“Dinner’s ready,” called his sister-in-law.
“I don’t want any dinner!”
“But it’s ready!”
“Sorry. Can’t wait!”
Vinny was gone.
SEPTEMBER 15, 1929
Joy Ride
Down in the country when they built the state road it was a couple guys worked on it name of Luke and Herb Moore. And they was brothers, but their old man was stingy and wouldn’t never give them nothing for their work. Because they didn’t hire out to the contractor direct, but drove teams for their old man and the contractor paid him and he paid them. And he got thirty-five cents a hour apiece for both them double teams, and paid them $12.50 a month for driving them.
So all them other guys that worked on the road was all the time giving them the razz, and letting on their old man must be pretty rich by now, account he’s got a big farm but don’t never spend nothing, and goes to church every Sunday but don’t never put nothing on the plate, and all like of that; until Luke and Herb got so they hated to see the old man show up on Saturday afternoon to sign the payroll. So along about the first of October they begun mumbling to each other in the lunch hour, and then they give it out they was going to do something that would make them other guys on the road look pretty sick.

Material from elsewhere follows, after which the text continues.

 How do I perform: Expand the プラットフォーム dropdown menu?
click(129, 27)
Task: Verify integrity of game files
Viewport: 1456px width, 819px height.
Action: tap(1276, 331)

And what they was going to do was go on a bender. They had just got their month’s wages, and that was $25, and they was going to swipe one of the old man’s horses, after he had went in the house that night, and drive down to the railroad station what was about six mile away, and hop the 6:46 in to Washington, and then come back on the owl what got in at 12:22, and then drive on back and put the horse in the stable without the old man knowing nothing about it. Because they figured that $25 would pay for a pretty classy drunk, and then they would have a comeback if they heard any more of this tightwad stuff.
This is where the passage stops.